For Jesus, the ultimate criterion by which all our actions are judged is love. Jesus is saying we can’t be in right relationship with God without being in right relationship with our neighbor. In short, you can’t love God unless you love your neighbor.

This twofold great commandment is very familiar to us. But behind the familiarity is its radical meaning as a summary of Jesus’ message. To love God above all else means giving to God what belongs to God: our heart, soul, mind and strength. These belong to God – not to Caesar. If God is Lord, then the lords of this world – Caesar and his incarnations throughout history are not. And to love one’s neighbor as one’s self means to refuse to accept the divisions of people by the cultures and societies in which we live.

Up to this point, Jesus’ interrogators have set the topics. Now Jesus takes the initiative. He challenges the scribal teaching by asking, “How can the scribes say that the Messiah is the son of David?” Then, citing the tradition that David wrote the Psalms, he quotes Psalm 110:1: “David himself, by the Holy Spirit, declared, ‘The Lord said to my Lord, “Sit at my right hand, until I put your enemies under your feet.”’

By the first century, this Psalm was understood as a messianic psalm, so the second use of the word “Lord” was understood to refer to the Messiah. “David himself calls him the (Messiah) Lord; so how can he be his son?”

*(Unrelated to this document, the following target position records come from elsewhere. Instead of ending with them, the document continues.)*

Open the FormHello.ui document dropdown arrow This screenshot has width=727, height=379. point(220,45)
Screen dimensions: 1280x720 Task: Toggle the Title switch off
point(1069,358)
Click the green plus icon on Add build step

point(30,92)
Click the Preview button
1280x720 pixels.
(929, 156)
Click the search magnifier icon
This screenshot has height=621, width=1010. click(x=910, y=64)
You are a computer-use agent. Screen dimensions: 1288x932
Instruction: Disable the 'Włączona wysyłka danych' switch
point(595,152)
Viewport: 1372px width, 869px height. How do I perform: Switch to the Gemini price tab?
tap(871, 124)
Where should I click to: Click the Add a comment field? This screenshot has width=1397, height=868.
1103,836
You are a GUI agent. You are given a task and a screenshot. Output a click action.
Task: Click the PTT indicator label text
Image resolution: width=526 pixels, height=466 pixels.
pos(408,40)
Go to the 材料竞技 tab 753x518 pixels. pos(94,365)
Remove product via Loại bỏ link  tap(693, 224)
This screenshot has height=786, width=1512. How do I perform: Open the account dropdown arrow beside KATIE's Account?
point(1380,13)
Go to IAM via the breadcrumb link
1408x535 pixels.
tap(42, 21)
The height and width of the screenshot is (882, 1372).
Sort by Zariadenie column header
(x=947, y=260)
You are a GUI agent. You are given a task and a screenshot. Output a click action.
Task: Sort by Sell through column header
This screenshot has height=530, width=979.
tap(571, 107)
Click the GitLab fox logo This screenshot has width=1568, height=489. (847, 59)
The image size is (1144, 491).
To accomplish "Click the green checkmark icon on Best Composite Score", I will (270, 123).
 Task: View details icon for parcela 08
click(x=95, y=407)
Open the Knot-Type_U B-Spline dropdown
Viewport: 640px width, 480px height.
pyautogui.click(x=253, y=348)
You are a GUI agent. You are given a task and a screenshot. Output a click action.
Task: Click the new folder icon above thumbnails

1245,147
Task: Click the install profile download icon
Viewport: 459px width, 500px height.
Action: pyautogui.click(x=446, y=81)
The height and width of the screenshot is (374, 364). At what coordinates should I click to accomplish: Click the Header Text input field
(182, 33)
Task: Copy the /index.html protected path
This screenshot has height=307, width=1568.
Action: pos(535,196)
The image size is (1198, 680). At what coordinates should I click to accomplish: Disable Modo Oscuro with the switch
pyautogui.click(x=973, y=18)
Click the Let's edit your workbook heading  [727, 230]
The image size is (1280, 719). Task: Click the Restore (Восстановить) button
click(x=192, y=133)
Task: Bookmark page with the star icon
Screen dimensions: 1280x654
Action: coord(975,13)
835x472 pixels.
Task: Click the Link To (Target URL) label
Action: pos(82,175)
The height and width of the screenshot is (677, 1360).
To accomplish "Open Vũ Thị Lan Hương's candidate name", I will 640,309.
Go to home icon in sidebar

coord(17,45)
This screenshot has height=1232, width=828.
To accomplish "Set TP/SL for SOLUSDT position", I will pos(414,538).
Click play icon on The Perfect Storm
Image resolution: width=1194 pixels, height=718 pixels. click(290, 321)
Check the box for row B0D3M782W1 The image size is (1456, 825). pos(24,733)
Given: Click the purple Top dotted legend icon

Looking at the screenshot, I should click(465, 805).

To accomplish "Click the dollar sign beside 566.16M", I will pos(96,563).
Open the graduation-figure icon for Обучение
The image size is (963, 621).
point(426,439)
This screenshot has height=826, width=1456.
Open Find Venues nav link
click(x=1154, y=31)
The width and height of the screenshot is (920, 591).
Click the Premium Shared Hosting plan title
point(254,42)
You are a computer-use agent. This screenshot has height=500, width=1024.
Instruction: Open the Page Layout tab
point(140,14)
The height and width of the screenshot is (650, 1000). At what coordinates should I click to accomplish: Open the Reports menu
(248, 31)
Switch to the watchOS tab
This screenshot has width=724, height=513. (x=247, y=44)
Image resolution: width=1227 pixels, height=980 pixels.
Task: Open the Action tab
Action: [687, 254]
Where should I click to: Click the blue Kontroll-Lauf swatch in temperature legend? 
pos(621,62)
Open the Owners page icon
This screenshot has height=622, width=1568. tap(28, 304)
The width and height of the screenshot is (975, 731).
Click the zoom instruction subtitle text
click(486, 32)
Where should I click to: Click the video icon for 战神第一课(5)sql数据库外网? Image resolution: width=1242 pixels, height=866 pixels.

What does the expression “son of David” mean here? Some of Jesus’ contemporaries expected that the Messiah would be a king like David, a warrior who presided over Israel in the time of its greatest power and glory. The message here is that the Messiah will not be a king like David. Rather, the Messiah will be the kind of king symbolized by Jesus’ entry into Jerusalem at the beginning of his final week, one who would demonstrate the all-encompassing love of God upon the cross.

After this episode that culminates with the “son of David” puzzler, Jesus will only address the crowds and the disciples, not the Pharisees, Sadducees and other Jewish leaders. They are unable to understand him or accept his answers to their questions.

On the evening of his last meal with his disciples, a meal that he would transform into a Eucharistic banquet that would endear him to his followers forever, Jesus would remove his outer garments and proceed to wash his disciples’ feet, demonstrating for them a new commandment: “I give you a new commandment, that you love one another. Just as I have loved you, you also should love one another. By this everyone will know that you are my disciples, if you have love for one another” (John 13:34-35).

As for Jesus’ disciples, it wasn’t by their crowd-pleasing worship or knowledge of the Bible, philosophical insight or wisdom, piety or moral righteousness that they would be known to the world. Not by their eloquent preaching or beautiful buildings and extensive budgets would they be known as followers of Jesus. It would be by their love.


Resources: Fred Craddock, et al., 1987; Marcus Borg & John D. Crossan, The Last Week, 2006; David Lose, 2014; William Barclay, 1975.